For a long time, people in the tech sector have tried to explain to ministers that demands to ban encryption are deeply unwise. We agree with them – encryption is essential to the functioning of much modern technology, from ATMs to business communications, and while the idea of back doors being created for the good guys might sound nice, in reality a back door is there for anyone to use, be they MI5 or Russian hackers or criminal gangs. Not for the first time, a banner headline by politicians posing as keeping us safe could in fact put us more at risk.
It is therefore encouraging to see that the Home Secretary appears to have started to get this. In today’s Telegraph she writes:
“Encryption plays a fundamental role in protecting us all online. It is key to growing the digital economy, and delivering public services online…To be very clear – Government supports strong encryption and has no intention of banning end-to-end encryption.”
This is at least an improvement from the past rhetoric of the Home Office, which too often sounded like it was arguing for what it wanted regardless of how the world and the technology work.

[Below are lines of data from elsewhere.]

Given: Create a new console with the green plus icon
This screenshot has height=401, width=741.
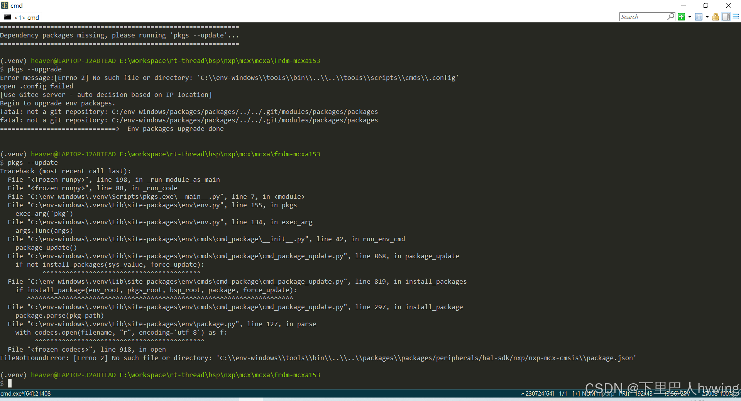Looking at the screenshot, I should click(681, 17).
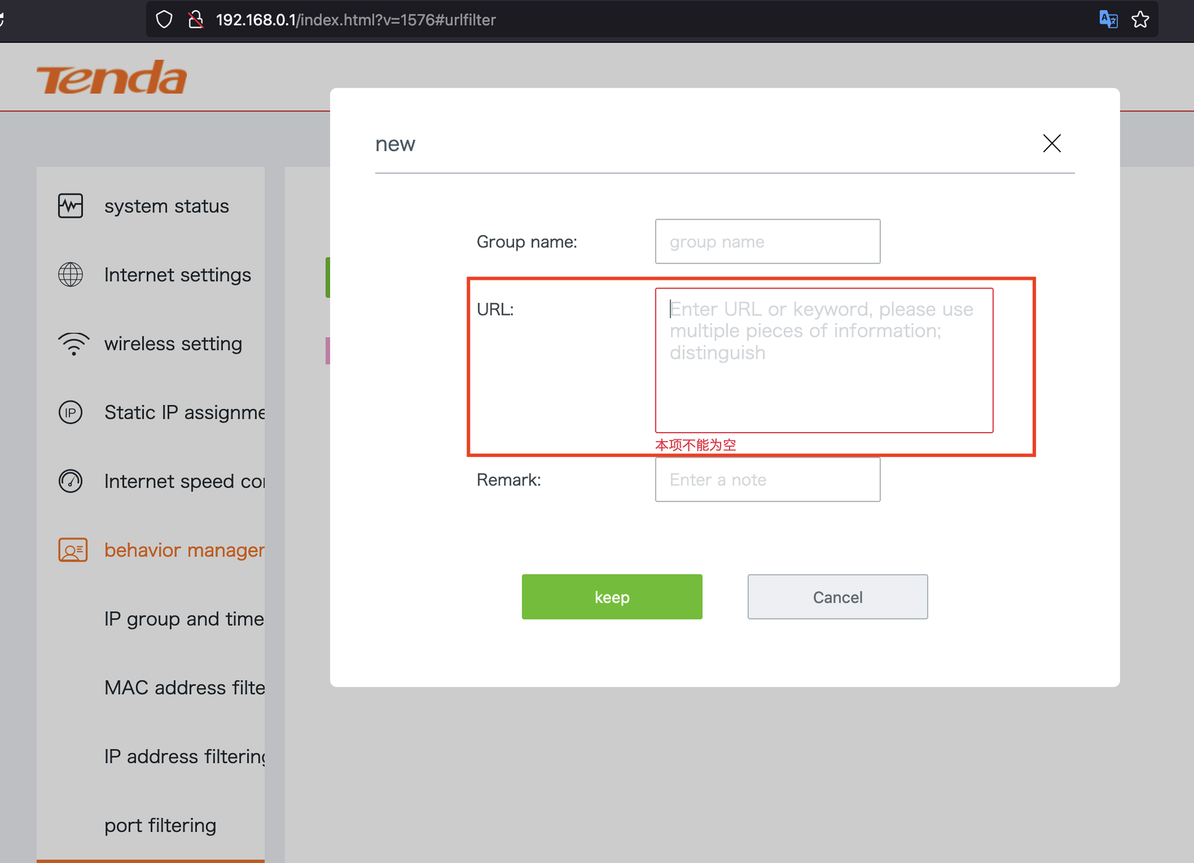
Task: Click the Remark note input field
Action: [767, 480]
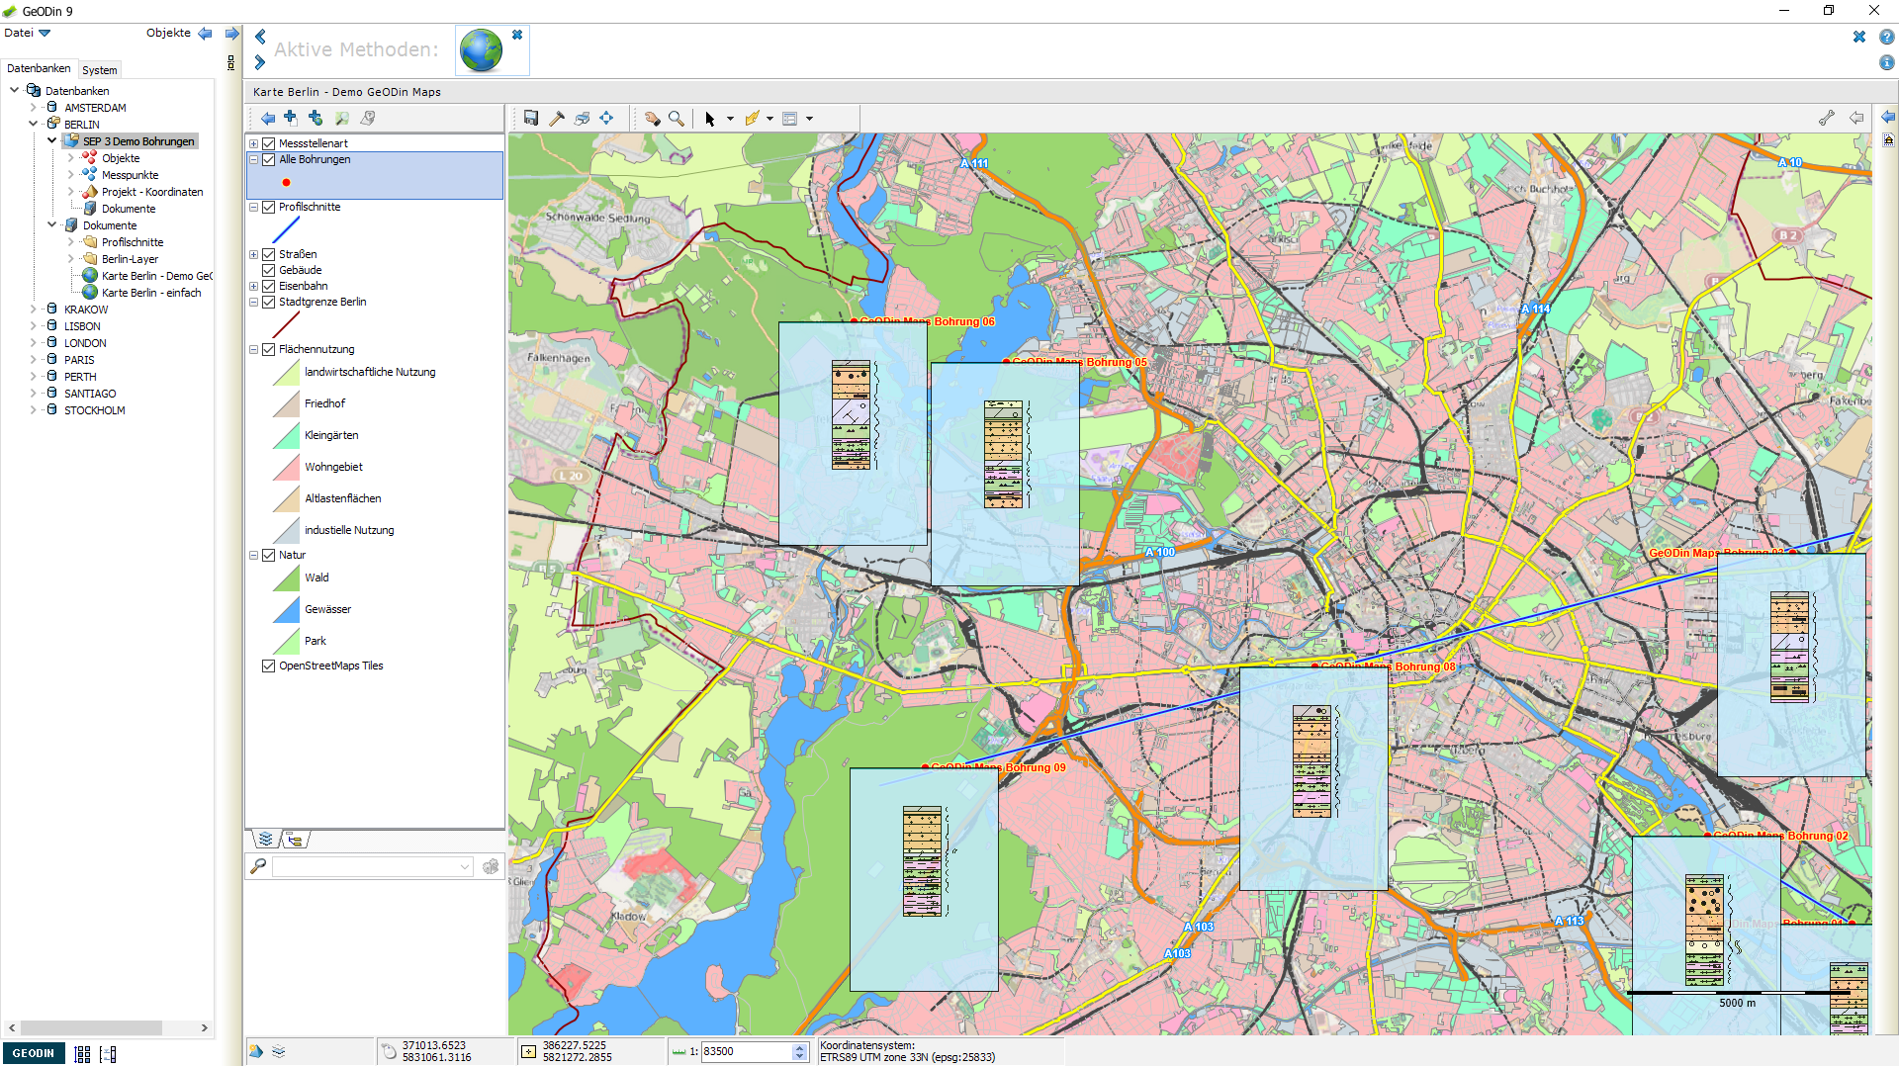Click the globe icon under Aktive Methoden

tap(481, 49)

However, there’s evidently still some way to go. For Rudd continues:
“But the inability to gain access to encrypted data in specific and targeted instances – even with a warrant signed by a Secretary of State and a senior judge – is right now severely limiting our agencies’ ability to stop terrorist attacks and bring criminals to justice. I know some will argue that it’s impossible to have both – that if a system is end-to-end encrypted then it’s impossible ever to access the communication. That might be true in theory. But the reality is different. Real people often prefer ease of use and a multitude of features to perfect, unbreakable security. So this is not about asking the companies to break encryption or create so called “back doors”. Who uses WhatsApp because it is end-to-end encrypted, rather than because it is an incredibly user-friendly and cheap way of staying in touch with friends and family?”
This argument doesn’t really make any sense. Having acknowledged that encryption is an essential element of the modern economy, and retreated from the previous proposals of a ban on end-to-end encryption, the Government still seems to be complaining that end-to-end encryption exists. It isn’t just “true in theory” that a warrant signed by a Secretary of State and a judge can’t overcome the laws of mathematics, it is simply true – end-to-end encryption does what it says on the tin, and can’t be retrospectively revoked by an order from Whitehall.
In effect, it seems the Home Secretary’s speech “is not about asking the companies to break encryption or create so called back doors”, but simply to ask them not to offer such secure services. This is on the supposed grounds that the Government believes only wrong-uns would possible want such services, and other users wouldn’t mind if WhatsApp became less secure.
This rather ignores the evidence of the market, in which millions of people have actively opted for services which offer privacy as a basic guarantee. That’s as much because they distrust big businesses with their personal information as because of a fear of outside snooping, but it appears to be something that people value nonetheless – in their work as well as in their private lives.
So again it appears that the Home Office is trying to make headway on an issue without properly understanding the benefits of a technology to consumers. The Home Secretary asked “Who uses WhatsApp because it is end-to-end encrypted, rather than because it is an incredibly user-friendly and cheap way of staying in touch with friends and family?” A proper answer to this question would read: “Quite a lot of people, actually”.
To find one useful example, she could talk to her own colleagues – there are innumerable WhatsApp groups of MPs, and of SpAds, and of Conservative Party campaign staff, all chatting away about sensitive topics, safe in the knowledge that they are using a service which is securely encrypted and therefore private.